Here, we demonstrate efficient genome editing by the AAV-SaCas9-gRNA vector system, especially upon multiple high-dose transductions. Our data also suggest the presence of cell populations with divergent susceptibility to targeted genome-editing in single-cell-derived cells, which may represent a formidable barrier for complete genome editing by this vector system. Molecular mechanisms underlying this heterogeneity remain to be determined. Since consecutive day transduction enhanced genome editing efficiency, it is plausible that a subset of cells can become temporarily resistant to the vector-mediated genome editing, possibly depending on their cell cycle stages. Our cell sorting study also indicates the presence of a cell population which shows longer-term, gRNA-target-site-specific resistance. We postulate two mechanisms underlying this observation. One possibility is due to epigenetic modifications of the targeted site, which makes this locus more resistant to the vector-mediated genome editing than the same locus in other cells [20, 21]. Another possibility is the appearance of “escape mutant” cells with gRNA-target site modification. Our analysis of on-target genome modifications found various deletions in target regions, some of which were in-frame deletions of 6 and 12 nucleotides (Fig. 1c). These in-frame deletions will lead to deletions of 2 and 4 amino acid residues, which may not completely disrupt expression of GFP. We speculate that cells carrying such target-site-altered GFP sequence also played a role as “AAV-SaCas9-gRNA-resistant cells”. Delivery of multiple AAV vectors which target distinct regions in the same gene will likely reduce the appearance of “escape mutant cells” in target cell populations.

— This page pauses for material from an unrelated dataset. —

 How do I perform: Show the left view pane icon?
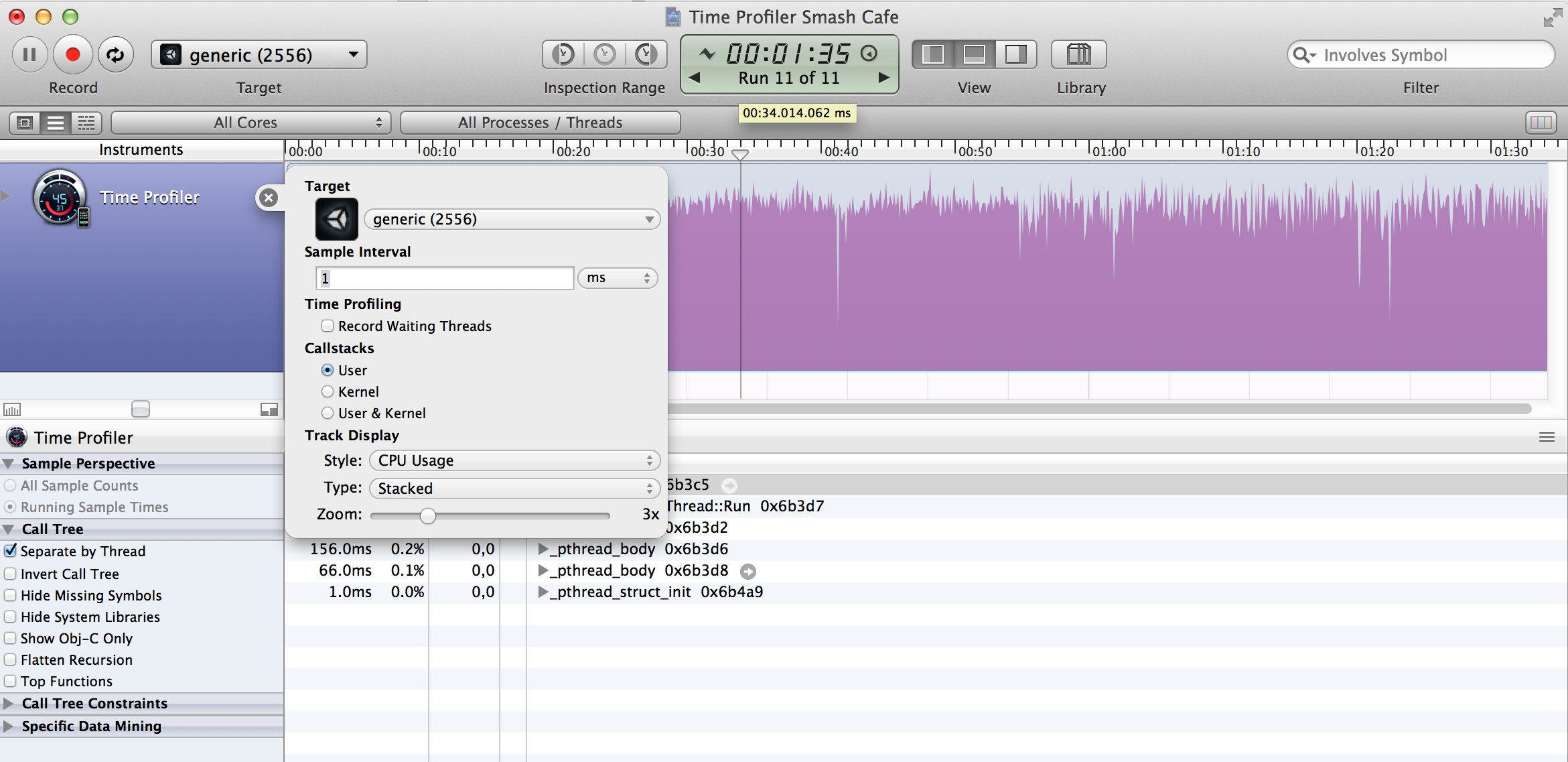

Studies have identified relatively high off-target effects of the CRISPR/Cas9 system [7, 22]. Earlier studies have focused on potential off-targeted editing on genome loci with high similarities to target sequences [7, 23]. However, this approach assesses a subset of potential off-target sites and could miss a much larger number of off-target sites in the entire genome [22]. Additionally, when compared to the SpCas9 system, potential off-target effects of the SaCas9-gRNA system have not been extensively studied. Here, we used an unbiased whole exome sequencing analysis and identified at least three off-target sites across the genome. We found a trend of increased off-target effects upon high dose AAV vector administration. Notably, those three loci showed no notable homology to the gRNA-target sequences, suggesting that the SaCas9-gRNA vectors can induce off-targeted genome editing in a gRNA-independent manner. We postulate that high levels of SaCas9 expression by AAV vectors increase gRNA-independent, non-specific SaCas9 binding to the genomic DNA. Recently, Zhang and colleagues have reported a high fidelity SaCas9 mutant with the R499A/Q500A/R654A/G655A mutations, which reduce the off-targeted effects of SaCas9 to undetectable levels [10]. The use of AAV vectors carrying the R499A/Q500A/R654A/G655A SaCas9 mutant may reduce the levels of off-targeted genome editing by this vector system.

Limitations

We acknowledge the presence of some limitations in our study including that targeting GFP gene with CRISPR-Cas9 system results in deletions of 2 and 4 amino acid residues, which may not completely disrupt expression of GFP. Another notable limitation is that the study was conducted using only in vitro cells based on HT1080 cell line.